> SELECTED TEXT
□ □ □ □ □ □ □

A peninsula on the Atlantic coast in Hancock County, Maine.  The word is a corruption of Abadusets, the name of a tribe of Indians from that area, and of Abagadusset, the name of a tributary of Maine's Kennebec River.


II


(ATA-194: displacement 835; length 143'0"; beam 33'10"; draft 13'2"; speed 13 knots; complement 45; armament 1 3", 2 20 millimeter; class ATA-121)


The auxiliary ocean tug ATA-194 was laid down on 7 November 1944 at Orange, Texas, by the Levingston Ship Building Co.; launched 4 December 1944; and commissioned at Orange on 14 February 1945, Lieutenant (j.g.) William J. Bryan in command.


After shakedown training, ATA-194 sailed for the Pacific with equipment in tow.  She transited the Panama Canal late in March and arrived at Pearl Harbor on 29 April.  After two berth shifting operations early in May, the tug got underway on the 23d with barracks craft in tow, bound for the western Pacific.  Steaming by way of Eniwetok, Guam, and Saipan, ATA-194 arrived at Leyte, Philippines, on 9 July.  The auxiliary tug operated in the central Pacific through September, towing equipment between Kwajalein, Eniwetok and Guam.


ATA-194 arrived at Buckner Bay, Okinawa, on 14 October, just before a typhoon struck the anchorage on the 15th and caused severe damage among the assembled ships.  As a consequence, she spent the next month aiding warships and support craft damaged in that storm.  These salvage operations included retracting two LCIs from the beach and a YMS from a reef.  Assigned to the Philippine Sea Frontier, the tug remained in the Far East into the following year.  In the spring of 1946, she supported preparations for Operation Crossroads, a two-detonation atmospheric nuclear test held that summer at Bikini Atoll in the Marshall Islands.  She returned to the west coast in late May and moored at Seattle, Wash., on 15 June.


Reassigned to the 17th Naval District, ATA-194 sailed for duty in Alaskan waters later that summer.  Aside from an overhaul at Puget Sound in the summer of 1947, the tug operated for the next six years out of the Alaskan ports of Kodiak, Cold Bay, Adak, Anchorage, Attu and Dutch Harbor.  She was named Bagaduce on 15 July 1948.  Upon arrival in Seattle on 2 July 1953, she was transferred to the 13th Naval District and ordered to prepare for assignment to the Military Sea Transportation Service (MSTS).


Bagaduce was decommissioned on 17 July 1953 and transferred to MSTS on 31 August.  Assigned to the northern Pacific, she returned to the Kodiak area for another five years of towing duty.  The tug was transferred to the Maritime Administration, for lay up in its National Defense Reserve Fleet (NDRF) at Olympia, Wash., on 25 August 1958.  Her name was struck from the Naval Vessel Register that same day and she was later transferred to the Coast Guard.

□ □ □ □ □ □ □

> DATA SEGMENT
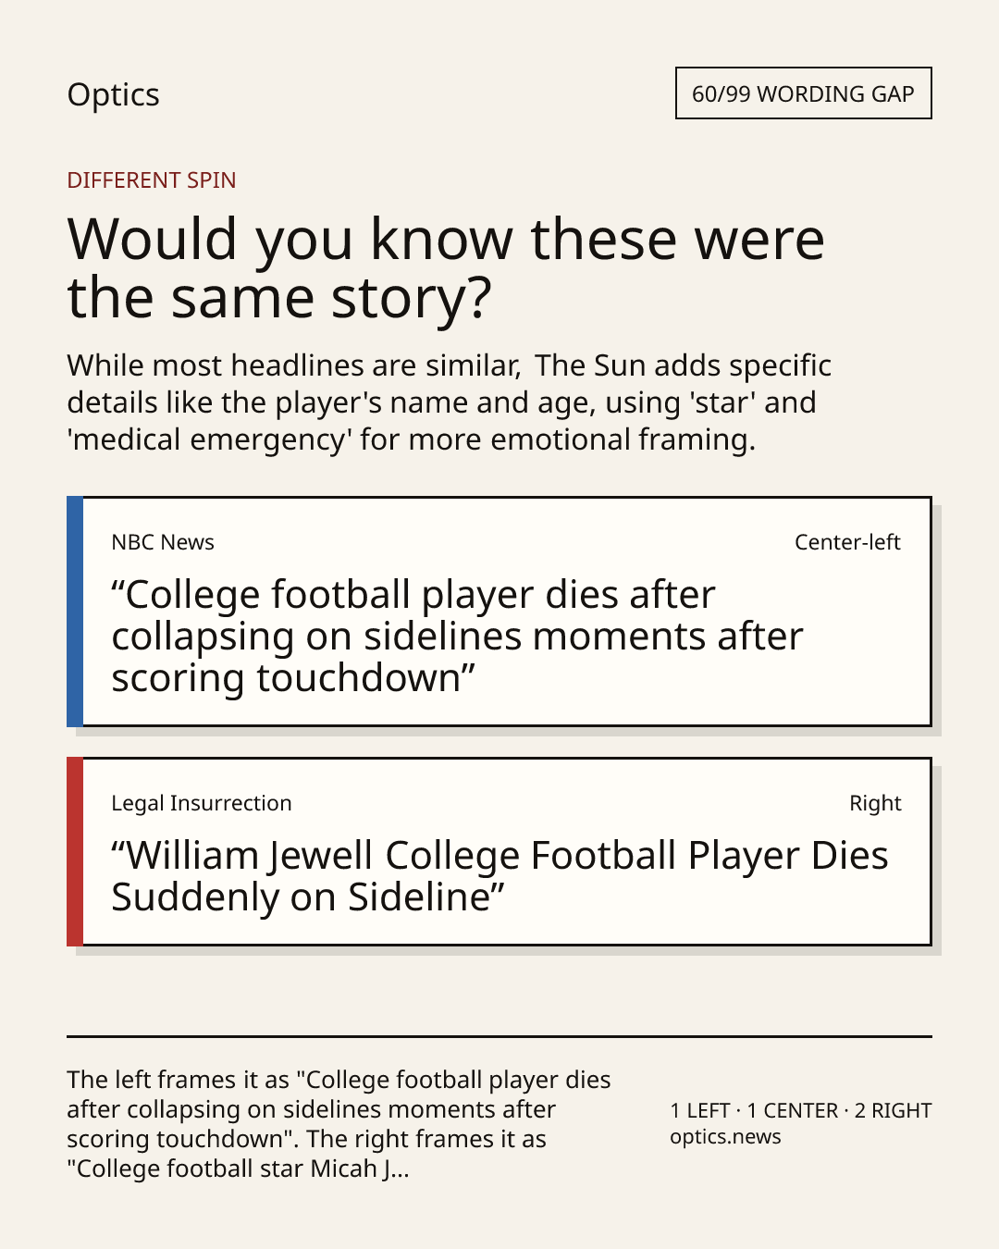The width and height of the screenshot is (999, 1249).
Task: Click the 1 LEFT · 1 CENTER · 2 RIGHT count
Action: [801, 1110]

□ □ □ □ □ □ □

> PARTS OF THE EXERCISE
**a.** Print the passage of the Bagaduce history from "ATA-194 arrived at Buckner" to "on 15 June.".
**b.** According to the Bagaduce history, on what date did ATA-194 receive the name Bagaduce?

> EXPECTED RESULTS
**a.**
ATA-194 arrived at Buckner Bay, Okinawa, on 14 October, just before a typhoon struck the anchorage on the 15th and caused severe damage among the assembled ships.  As a consequence, she spent the next month aiding warships and support craft damaged in that storm.  These salvage operations included retracting two LCIs from the beach and a YMS from a reef.  Assigned to the Philippine Sea Frontier, the tug remained in the Far East into the following year.  In the spring of 1946, she supported preparations for Operation Crossroads, a two-detonation atmospheric nuclear test held that summer at Bikini Atoll in the Marshall Islands.  She returned to the west coast in late May and moored at Seattle, Wash., on 15 June.

**b.** 15 July 1948